[Reading text]:
******************************
1975–1995 Revised anti-cancer serological response: Biological significance and clinical implications

Abstract

In the 1970s a considerable amount of work was carried out in an attempt to identify an anti-tumor serological response in cancer patients. These analyses have not been very informative due to the complexity and heterogeneity of the response. More recently, the availability of recombinant molecules, synthetic peptides and analytic and semi-quantitative assays has enabled a better dissection of humoral immunity. Antibodies against intracellular antigens (c-myb, c-myc, p53 and p21 ras) have been found in a significant, albeit varying, proportion of patients bearing various tumors. Association with a poor prognosis is documented for anti-p53 antibodies in breast carcinoma patients. A number of cell surface anti gens, including mucins, oncoproteins and carbohydrate antigens have been found to elicit a humoral immune response and, in some instances, circulating immune complexes were observed. A protective role for or, on the other hand, masking effects of such antibodies is still controversial. An indication that a serological response can be beneficial comes from vaccination studies. A significant association between the development of an anti-tumor antigen antibody response and prolonged survival was observed following vaccination of melanoma patients with GM2 or anti-idiotypic antibodies which molecularly mimic tumor-associated antigens. It is to be hoped that in the near future the numerous ongoing immunization trials and prognostic studies demonstrate whether antibody response can exert a protective role in vivo.
******************************
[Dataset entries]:
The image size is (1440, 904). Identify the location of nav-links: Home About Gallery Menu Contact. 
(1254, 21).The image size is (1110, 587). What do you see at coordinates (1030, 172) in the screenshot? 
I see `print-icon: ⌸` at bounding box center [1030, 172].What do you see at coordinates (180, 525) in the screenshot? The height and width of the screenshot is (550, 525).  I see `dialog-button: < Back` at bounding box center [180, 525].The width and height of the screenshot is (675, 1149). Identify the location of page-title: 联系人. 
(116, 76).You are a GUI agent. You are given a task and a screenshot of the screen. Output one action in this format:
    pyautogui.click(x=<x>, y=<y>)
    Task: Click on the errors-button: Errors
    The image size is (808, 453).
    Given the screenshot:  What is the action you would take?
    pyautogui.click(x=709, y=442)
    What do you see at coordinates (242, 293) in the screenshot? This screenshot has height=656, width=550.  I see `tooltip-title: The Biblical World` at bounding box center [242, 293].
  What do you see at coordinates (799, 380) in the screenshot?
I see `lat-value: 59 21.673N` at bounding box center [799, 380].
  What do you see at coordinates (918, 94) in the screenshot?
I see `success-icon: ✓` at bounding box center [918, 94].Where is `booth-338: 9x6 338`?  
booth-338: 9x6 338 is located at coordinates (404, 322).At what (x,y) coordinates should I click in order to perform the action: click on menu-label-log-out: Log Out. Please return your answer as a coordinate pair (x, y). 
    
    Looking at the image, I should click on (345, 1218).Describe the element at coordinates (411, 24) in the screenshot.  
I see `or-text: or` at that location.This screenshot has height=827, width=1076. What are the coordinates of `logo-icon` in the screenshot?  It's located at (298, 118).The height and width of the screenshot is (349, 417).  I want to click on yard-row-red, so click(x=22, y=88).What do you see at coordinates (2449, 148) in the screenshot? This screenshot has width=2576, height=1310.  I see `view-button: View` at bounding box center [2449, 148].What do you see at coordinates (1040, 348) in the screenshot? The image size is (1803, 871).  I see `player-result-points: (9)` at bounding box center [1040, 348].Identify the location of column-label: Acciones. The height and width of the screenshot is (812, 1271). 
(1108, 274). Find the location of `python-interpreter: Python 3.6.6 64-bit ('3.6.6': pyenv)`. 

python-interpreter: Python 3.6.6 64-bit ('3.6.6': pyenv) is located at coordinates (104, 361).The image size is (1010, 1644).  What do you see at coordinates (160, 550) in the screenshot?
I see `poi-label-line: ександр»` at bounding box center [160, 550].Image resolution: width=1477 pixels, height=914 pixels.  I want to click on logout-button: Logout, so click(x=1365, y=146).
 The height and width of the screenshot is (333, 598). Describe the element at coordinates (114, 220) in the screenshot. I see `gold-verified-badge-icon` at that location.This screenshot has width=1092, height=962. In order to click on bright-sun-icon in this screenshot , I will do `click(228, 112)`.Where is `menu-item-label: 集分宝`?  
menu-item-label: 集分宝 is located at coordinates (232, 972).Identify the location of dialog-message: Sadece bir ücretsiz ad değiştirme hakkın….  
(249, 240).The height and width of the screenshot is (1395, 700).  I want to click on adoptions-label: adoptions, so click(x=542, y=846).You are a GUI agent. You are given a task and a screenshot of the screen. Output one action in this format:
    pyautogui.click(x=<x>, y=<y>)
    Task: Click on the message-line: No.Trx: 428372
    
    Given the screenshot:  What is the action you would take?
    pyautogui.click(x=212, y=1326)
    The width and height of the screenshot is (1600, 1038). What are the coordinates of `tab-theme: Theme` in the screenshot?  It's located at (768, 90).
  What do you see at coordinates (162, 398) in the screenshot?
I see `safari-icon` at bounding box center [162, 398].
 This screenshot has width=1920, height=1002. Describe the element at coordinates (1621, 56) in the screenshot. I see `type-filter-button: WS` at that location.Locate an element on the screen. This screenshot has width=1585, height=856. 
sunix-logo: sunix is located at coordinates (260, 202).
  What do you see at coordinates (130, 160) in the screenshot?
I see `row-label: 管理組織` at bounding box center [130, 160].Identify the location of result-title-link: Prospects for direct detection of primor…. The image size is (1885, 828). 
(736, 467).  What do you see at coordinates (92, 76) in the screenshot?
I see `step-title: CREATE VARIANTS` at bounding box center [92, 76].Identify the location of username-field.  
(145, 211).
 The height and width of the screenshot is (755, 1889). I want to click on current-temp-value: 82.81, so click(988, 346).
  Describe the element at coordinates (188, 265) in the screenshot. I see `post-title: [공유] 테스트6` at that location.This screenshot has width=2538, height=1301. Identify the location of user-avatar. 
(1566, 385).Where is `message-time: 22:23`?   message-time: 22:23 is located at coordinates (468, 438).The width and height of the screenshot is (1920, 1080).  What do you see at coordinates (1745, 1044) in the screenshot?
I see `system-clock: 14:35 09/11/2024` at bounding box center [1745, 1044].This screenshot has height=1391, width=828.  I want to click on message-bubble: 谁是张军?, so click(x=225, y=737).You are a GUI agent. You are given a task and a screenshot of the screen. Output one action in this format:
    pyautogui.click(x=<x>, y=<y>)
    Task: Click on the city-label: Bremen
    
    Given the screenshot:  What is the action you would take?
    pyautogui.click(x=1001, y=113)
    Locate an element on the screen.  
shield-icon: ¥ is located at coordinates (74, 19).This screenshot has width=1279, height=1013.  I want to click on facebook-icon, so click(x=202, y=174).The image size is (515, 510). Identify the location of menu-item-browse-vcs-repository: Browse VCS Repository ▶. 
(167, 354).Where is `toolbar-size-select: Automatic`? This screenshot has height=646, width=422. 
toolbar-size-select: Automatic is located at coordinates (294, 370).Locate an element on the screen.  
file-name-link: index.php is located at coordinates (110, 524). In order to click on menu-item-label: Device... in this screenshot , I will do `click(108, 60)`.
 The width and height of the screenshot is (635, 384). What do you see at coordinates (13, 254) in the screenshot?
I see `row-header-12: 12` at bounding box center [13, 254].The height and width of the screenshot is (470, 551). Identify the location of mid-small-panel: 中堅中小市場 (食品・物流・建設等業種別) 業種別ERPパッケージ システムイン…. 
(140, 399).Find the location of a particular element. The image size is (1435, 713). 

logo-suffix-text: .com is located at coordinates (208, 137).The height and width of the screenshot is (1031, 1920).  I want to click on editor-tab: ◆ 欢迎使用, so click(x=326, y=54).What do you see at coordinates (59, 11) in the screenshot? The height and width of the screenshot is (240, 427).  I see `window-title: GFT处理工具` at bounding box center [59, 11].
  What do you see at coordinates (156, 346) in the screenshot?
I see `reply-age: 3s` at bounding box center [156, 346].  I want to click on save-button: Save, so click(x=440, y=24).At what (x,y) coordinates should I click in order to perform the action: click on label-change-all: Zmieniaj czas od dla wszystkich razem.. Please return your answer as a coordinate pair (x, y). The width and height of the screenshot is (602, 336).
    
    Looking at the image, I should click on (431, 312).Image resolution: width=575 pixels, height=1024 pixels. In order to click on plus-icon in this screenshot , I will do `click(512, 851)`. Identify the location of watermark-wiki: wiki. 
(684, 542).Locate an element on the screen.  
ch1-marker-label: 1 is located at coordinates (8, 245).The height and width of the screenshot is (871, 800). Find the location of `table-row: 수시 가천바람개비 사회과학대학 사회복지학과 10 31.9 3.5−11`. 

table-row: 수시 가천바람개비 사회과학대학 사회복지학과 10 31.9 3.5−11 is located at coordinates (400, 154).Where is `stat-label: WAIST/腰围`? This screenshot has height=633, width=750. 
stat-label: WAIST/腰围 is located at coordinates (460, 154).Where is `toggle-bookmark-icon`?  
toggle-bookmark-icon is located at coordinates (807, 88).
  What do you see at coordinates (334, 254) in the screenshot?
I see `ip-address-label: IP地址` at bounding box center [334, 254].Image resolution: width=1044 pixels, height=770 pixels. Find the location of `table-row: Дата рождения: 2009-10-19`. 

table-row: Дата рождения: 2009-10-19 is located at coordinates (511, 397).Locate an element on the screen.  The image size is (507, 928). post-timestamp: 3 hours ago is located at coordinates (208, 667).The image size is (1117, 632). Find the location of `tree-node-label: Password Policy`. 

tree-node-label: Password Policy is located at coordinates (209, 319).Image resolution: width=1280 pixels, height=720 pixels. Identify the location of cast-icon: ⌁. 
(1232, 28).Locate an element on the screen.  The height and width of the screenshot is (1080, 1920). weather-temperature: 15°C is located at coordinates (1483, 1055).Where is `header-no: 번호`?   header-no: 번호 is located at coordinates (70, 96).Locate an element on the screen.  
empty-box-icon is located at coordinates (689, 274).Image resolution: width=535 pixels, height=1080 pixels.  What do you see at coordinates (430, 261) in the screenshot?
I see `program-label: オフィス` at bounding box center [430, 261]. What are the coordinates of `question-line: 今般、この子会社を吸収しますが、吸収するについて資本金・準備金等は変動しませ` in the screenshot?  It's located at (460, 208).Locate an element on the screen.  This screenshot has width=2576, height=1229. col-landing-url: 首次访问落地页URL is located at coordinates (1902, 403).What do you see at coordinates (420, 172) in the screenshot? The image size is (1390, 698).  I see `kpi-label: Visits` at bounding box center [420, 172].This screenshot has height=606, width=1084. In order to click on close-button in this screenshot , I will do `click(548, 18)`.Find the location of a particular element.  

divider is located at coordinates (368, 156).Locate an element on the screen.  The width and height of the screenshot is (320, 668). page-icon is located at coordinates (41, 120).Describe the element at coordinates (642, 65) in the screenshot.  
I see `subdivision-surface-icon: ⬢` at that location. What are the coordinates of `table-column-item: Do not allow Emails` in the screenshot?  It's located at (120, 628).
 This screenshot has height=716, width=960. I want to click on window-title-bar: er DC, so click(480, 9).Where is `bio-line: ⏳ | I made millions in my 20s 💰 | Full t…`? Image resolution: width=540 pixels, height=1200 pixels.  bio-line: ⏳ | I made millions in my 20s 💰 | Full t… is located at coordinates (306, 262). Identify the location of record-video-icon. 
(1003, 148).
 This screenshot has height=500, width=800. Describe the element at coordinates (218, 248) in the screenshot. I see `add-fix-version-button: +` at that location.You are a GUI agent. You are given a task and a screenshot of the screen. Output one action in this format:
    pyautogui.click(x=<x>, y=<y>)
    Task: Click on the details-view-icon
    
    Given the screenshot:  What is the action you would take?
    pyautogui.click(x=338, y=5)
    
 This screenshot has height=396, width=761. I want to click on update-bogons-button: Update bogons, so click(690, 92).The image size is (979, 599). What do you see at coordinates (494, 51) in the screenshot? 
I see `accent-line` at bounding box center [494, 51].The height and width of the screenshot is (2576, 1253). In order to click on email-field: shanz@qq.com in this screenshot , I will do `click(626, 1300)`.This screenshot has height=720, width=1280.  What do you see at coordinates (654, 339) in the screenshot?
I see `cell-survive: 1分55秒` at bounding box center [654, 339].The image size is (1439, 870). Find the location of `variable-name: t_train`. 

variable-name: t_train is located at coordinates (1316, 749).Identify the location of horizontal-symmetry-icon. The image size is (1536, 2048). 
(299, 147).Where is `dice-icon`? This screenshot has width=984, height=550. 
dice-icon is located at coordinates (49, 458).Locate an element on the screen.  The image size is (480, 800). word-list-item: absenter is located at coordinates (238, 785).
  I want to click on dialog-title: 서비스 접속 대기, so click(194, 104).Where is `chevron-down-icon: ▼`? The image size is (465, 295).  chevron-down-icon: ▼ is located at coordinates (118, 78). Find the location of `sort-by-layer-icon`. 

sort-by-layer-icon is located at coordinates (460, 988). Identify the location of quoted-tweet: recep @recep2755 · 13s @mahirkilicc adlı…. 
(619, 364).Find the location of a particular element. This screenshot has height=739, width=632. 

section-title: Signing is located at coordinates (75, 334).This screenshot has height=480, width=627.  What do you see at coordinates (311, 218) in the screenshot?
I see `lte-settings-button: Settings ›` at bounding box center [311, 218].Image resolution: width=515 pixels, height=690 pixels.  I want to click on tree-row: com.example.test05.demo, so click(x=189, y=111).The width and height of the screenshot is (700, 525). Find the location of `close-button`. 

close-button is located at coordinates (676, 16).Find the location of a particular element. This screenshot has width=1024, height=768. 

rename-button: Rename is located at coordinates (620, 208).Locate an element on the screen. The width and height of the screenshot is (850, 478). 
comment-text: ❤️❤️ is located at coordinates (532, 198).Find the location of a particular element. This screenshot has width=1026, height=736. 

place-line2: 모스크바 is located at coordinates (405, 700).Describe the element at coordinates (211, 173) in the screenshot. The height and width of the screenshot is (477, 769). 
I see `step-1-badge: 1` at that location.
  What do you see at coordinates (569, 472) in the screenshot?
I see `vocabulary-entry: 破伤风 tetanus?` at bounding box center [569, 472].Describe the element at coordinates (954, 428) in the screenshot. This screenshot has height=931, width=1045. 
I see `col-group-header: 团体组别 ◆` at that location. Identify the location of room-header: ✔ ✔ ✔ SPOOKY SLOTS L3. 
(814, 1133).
******************************
[Required action]: In the abstract on the anti-cancer serological response, anti-p53 antibodies are documented as associated with a poor prognosis in which patients?

[Exercise output]: Breast carcinoma patients.